Another problem with incubators is that they are often started by successful entrepreneurs who have become very wealthy thanks to the New Economy, and are convinced they can create the same success with other enterprises. But starting your own e-business and selling it is one thing. Funding and providing management expertise for someone else's business is another.

"I have seen two entrepreneurs who created a dot-com once calling themselves incubators, and they have no (institutional) funding and no credibility," said Orion of the Pacific Incubation Network. "There are quite a few opening or about to open who have a lot of credibility. But you have to look at what are their credentials."

You say tomato

Many feel the word "incubator" is becoming outdated, and as a result is being replaced with such terms as "accelerator," to describe the process of moving the entrepreneur along at a faster but better-managed pace in building a business. A firm recently put together by sports agent Leonard Armato, called Digital Media Campus, puts together entrepreneurs for sports-related Internet ventures under the same roof.

"We don't call it an incubator, we're calling it a campus," Armato said. "It's an evolved strategy; we're putting together all the resources and education necessary."

No matter what it's called, Armato's group may have some problems fighting for brand recognition in the growing incubator/accelerator/campus field, because there are already two others using similar names. KPMG Peat Marwick has started an entity dubbed Digital Media Business Incubator. The manager of that incubator left in January to form her own venture called Digital Media Incubator.

"There is a certain amount of packaging going on," said David Cutbill, a partner in the L.A. office of Arthur Andersen who has worked with many of the local incubators in business development strategies. "So many incubators are occupying the same space."

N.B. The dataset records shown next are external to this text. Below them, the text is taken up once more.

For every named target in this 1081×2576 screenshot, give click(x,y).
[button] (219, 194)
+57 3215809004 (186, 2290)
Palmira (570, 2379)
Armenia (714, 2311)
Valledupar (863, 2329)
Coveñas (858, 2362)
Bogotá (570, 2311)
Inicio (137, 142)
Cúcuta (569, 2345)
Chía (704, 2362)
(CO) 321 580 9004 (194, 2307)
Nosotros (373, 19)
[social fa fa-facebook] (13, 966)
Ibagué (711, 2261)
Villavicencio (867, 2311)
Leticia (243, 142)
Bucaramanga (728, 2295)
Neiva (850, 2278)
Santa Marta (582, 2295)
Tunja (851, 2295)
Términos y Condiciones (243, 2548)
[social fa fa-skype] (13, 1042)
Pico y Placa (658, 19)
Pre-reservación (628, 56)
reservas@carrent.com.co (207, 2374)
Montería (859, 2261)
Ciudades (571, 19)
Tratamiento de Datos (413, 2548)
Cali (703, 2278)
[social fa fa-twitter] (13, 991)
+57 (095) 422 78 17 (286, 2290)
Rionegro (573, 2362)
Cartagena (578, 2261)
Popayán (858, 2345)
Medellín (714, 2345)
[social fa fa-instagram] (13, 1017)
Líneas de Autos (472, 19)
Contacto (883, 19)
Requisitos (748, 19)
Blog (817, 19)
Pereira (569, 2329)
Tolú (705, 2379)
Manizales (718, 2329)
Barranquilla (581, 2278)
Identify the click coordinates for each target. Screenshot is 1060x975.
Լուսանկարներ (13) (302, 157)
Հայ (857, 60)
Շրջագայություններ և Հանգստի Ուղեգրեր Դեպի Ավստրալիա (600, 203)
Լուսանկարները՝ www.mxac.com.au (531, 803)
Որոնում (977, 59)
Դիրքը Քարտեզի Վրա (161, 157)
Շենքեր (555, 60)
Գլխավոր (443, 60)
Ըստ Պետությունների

It is a sign of the times that Idealab no longer uses the word to describe itself. The company declined to comment, citing "quiet period" restrictions surrounding its own pending $300 million IPO. But in filings with the Securities and Exchange Commission, Idealab describes itself as "a new form of enterprise that creates, builds and operates businesses."

While Idealab garners praise for doing just that and for capturing a significant chunk of various online niches before anyone else did, there are doubts about the long-term future of its startups.

"I can't think of one (Idealab hatchling) that I'm sure will be around in five years," said a prominent local venture capitalist. "None of them have unique proprietary technology that has a competitive advantage."

Not to say that eToys, or Business.com, or any other of the locally incubated companies don't have a chance. But the jury is definitely still out.

"The quality of concept deals that will come out of incubators will vary," Redpoint's Jones said. "But with a concept deal, you better be there first."

And you better have plenty of cash to burn.